SCM-NV / qmflows

This library tackles the construction and efficient execution of computational chemistry workflows
Other
45 stars 9 forks source link

Parsing output files #24

Closed ridderl closed 7 years ago

ridderl commented 7 years ago

The properties.json files should have the following format:

{property: {
    "parser": "awk" or "python" or "kfreader",
    "file_ext": "out" or "dat" or "hess" etc,
    "function": "some awk script" or "name_of_a_function_in_parser.py" or ["section", "property"] in t21
}}
ridderl commented 7 years ago

I'm implementing the special keyword inithess for the ADF package. My idea was to write a inithess.t21 to the ADFjob's plamsfolder with just the hessian property stored in it, which can be read by ADF. The problem is that the plamsfolder doesn't exist yet when the "handle_specific_keyword" is run.

My current solution is to write a temporary tape21 file to the parent plams working folder (=builtins.config.jm.workdir). Better ideas are welcome ....

felipeZ commented 7 years ago

I have added a Parser for a molecule in Gamess together with some properties

felipeZ commented 7 years ago

In gamess I'm defining the getattr method using importlib. The idea is that we load dynamically the module and the function used for parsing.
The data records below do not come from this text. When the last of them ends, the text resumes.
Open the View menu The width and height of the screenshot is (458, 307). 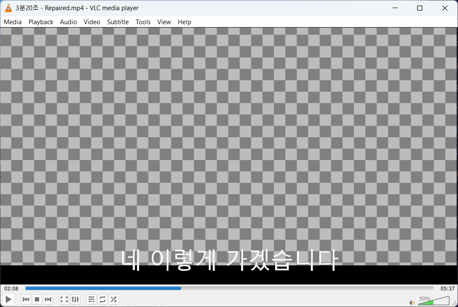pyautogui.click(x=164, y=22)
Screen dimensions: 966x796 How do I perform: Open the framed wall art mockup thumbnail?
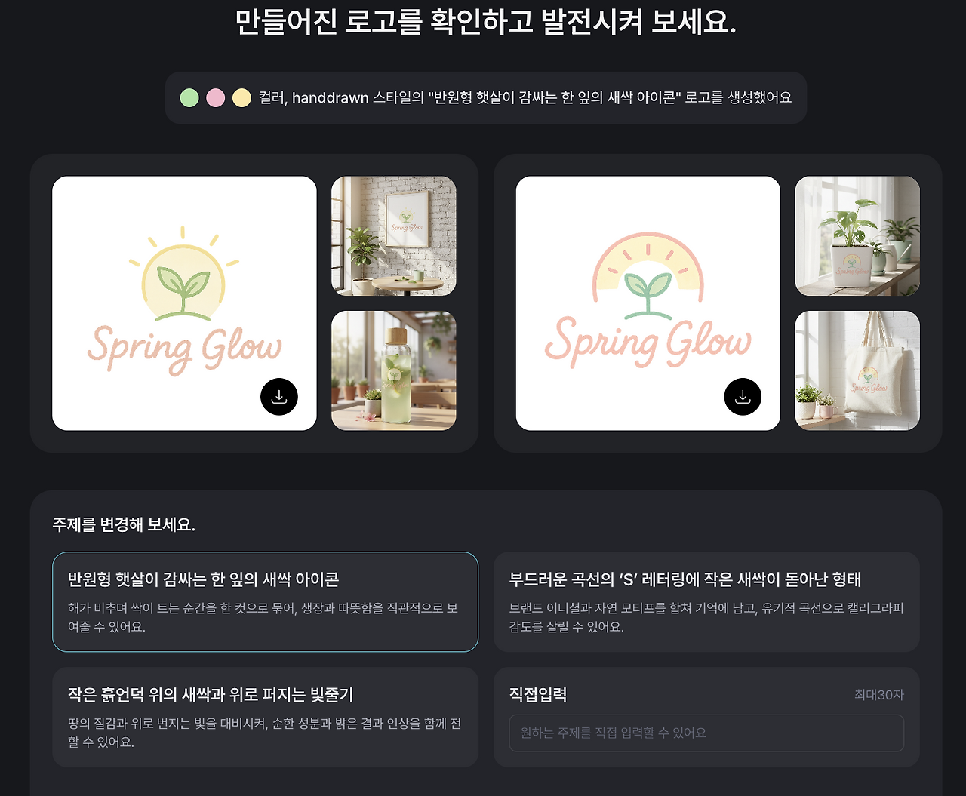394,236
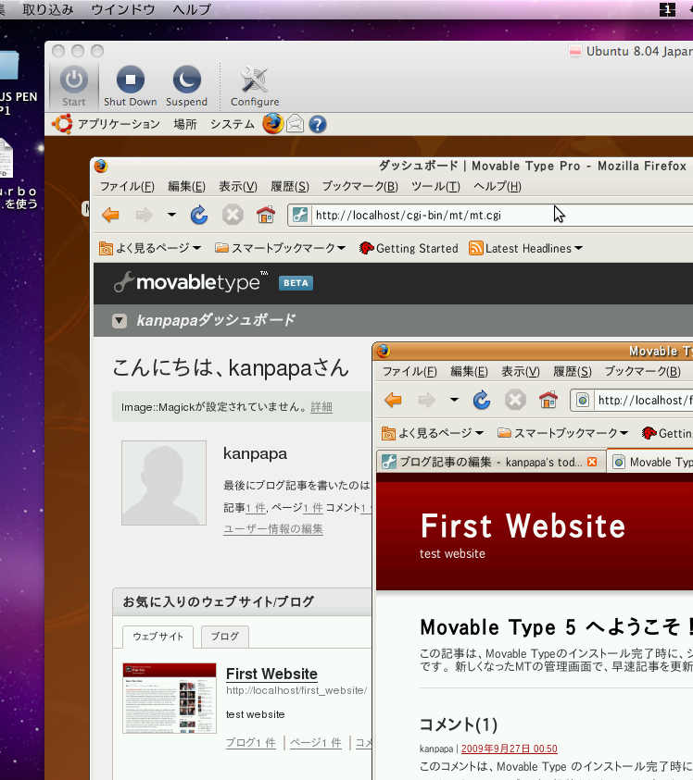Click the First Website preview thumbnail
This screenshot has width=693, height=780.
point(163,698)
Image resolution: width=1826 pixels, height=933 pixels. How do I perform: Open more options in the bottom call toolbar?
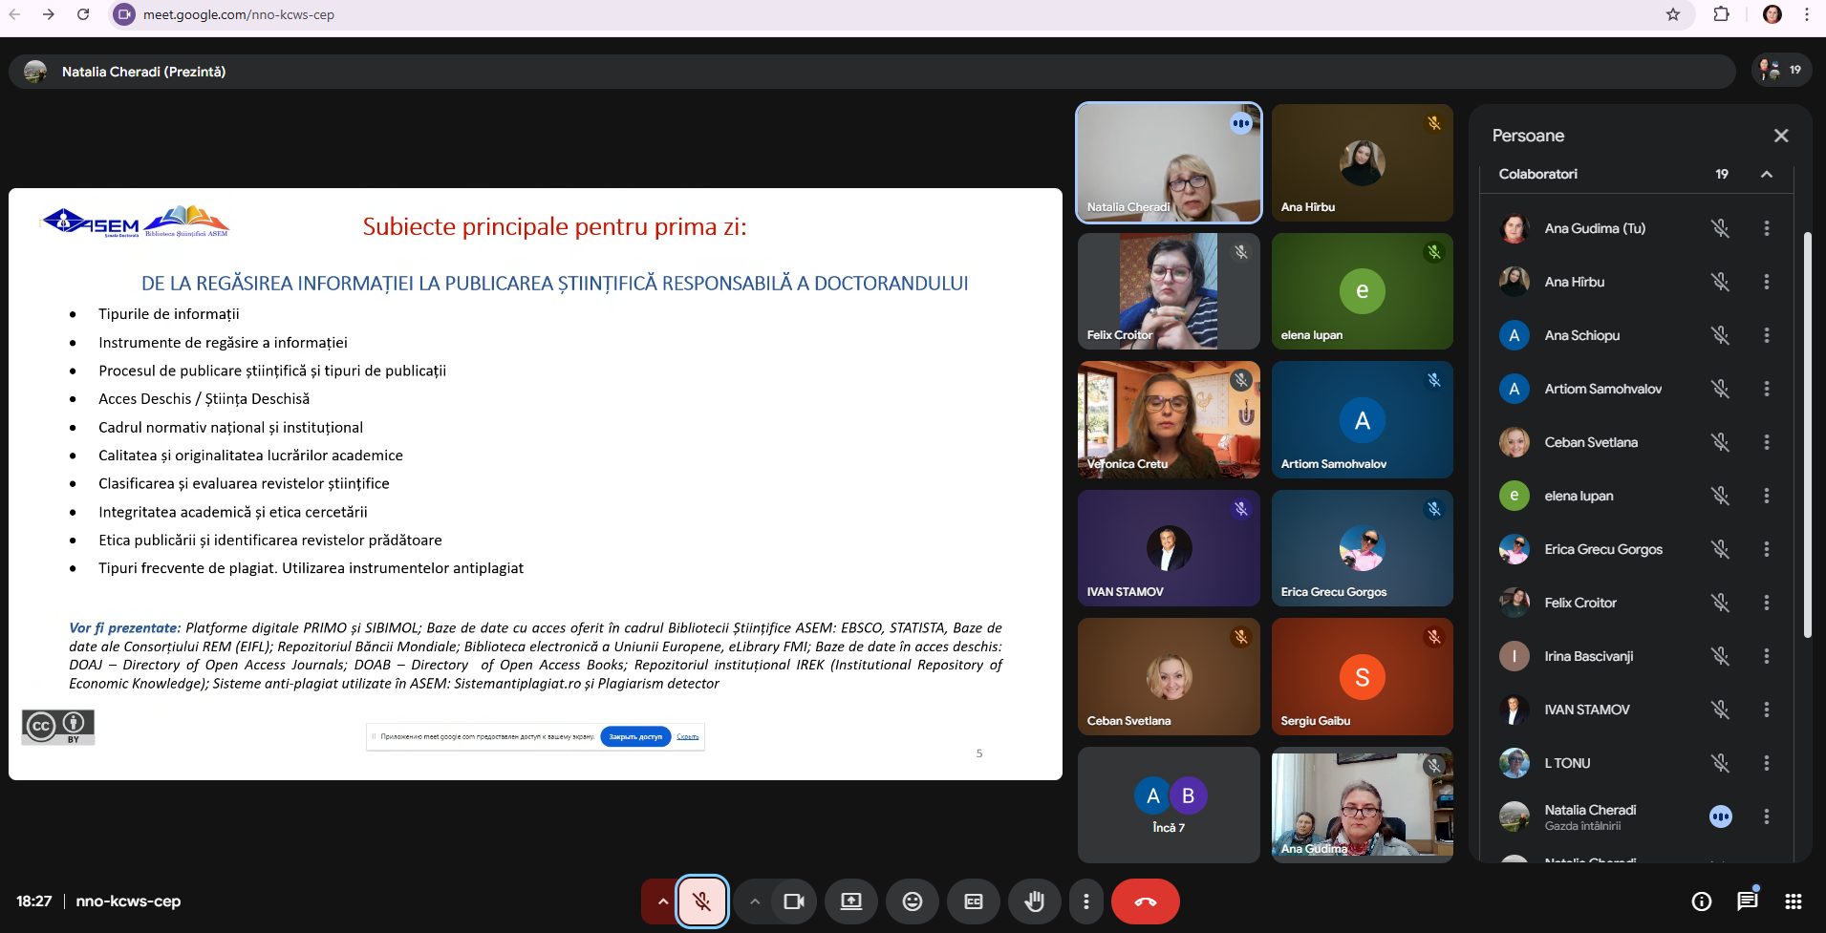(1085, 901)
These function and module names are stored in the properties dictionary as follows:

{
    "frequencies": {"module": "qmworks.parsers.gamess_parser", "function": "parse_frequencies", "file": "dat_file"},
    "hessian": {"module": "qmworks.parsers.gamess_parser", "function": "parse_hessian", "file": "dat_file"},
    "gradient": {"module": "qmworks.parsers.gamess_parser", "function": "parse_gradient", "file": "dat_file"},

Shall we extend this idea to Orca and the other packages?

ridderl commented 7 years ago

Do we need the new key "module" ? We still want to enable parsing also by AWK or kfreader, right? Maybe you can use the key "parser" instead of "module", and the value can be just "games_parser". The mechanism could be that if the parser is not "awk" or "kfreader" etc., it will then try to import the given parser from qmworks.parsers and call the given function.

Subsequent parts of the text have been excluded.